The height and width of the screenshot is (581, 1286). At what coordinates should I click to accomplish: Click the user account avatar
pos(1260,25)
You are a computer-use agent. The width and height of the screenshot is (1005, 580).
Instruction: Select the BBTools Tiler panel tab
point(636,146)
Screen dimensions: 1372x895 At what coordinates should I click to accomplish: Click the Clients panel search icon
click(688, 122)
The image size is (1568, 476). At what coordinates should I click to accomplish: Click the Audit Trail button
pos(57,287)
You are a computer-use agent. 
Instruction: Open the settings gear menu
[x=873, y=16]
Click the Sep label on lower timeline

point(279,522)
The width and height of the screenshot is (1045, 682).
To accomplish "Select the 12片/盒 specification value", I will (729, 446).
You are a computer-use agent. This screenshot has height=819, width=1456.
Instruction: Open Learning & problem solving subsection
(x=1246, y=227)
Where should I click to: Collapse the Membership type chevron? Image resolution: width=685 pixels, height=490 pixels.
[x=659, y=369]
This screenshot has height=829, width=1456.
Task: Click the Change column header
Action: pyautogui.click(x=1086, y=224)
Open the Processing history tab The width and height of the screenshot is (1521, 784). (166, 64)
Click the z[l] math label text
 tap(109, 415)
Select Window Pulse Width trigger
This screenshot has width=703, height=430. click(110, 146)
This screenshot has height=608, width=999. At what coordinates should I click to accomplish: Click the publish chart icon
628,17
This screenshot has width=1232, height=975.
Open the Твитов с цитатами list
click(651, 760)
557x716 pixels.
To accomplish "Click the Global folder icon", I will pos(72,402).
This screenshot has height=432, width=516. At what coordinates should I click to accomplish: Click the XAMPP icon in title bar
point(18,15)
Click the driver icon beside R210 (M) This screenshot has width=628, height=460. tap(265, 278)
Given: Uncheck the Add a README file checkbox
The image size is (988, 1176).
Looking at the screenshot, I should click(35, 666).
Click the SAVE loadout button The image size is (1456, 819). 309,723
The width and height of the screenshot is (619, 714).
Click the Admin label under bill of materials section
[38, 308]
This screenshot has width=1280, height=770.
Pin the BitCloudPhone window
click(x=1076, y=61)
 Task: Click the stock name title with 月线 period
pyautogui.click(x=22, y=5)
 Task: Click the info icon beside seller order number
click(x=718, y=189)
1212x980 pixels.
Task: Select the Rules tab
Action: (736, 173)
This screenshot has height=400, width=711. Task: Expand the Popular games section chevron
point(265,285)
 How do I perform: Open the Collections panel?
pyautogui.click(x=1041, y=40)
━━━━━━━━━━
▸ **SET PROBLEM**: Edit the data from the line containing "The image size is (1568, 476)." to the line containing "point(279,522)", replacing "Audit Trail" with "Activity Log" and leaving everything else unchanged.

▸ **RESPONSE TO THE EXERCISE**:
The image size is (1568, 476). At what coordinates should I click to accomplish: Click the Activity Log button
pos(57,287)
You are a computer-use agent. 
Instruction: Open the settings gear menu
[x=873, y=16]
Click the Sep label on lower timeline

point(279,522)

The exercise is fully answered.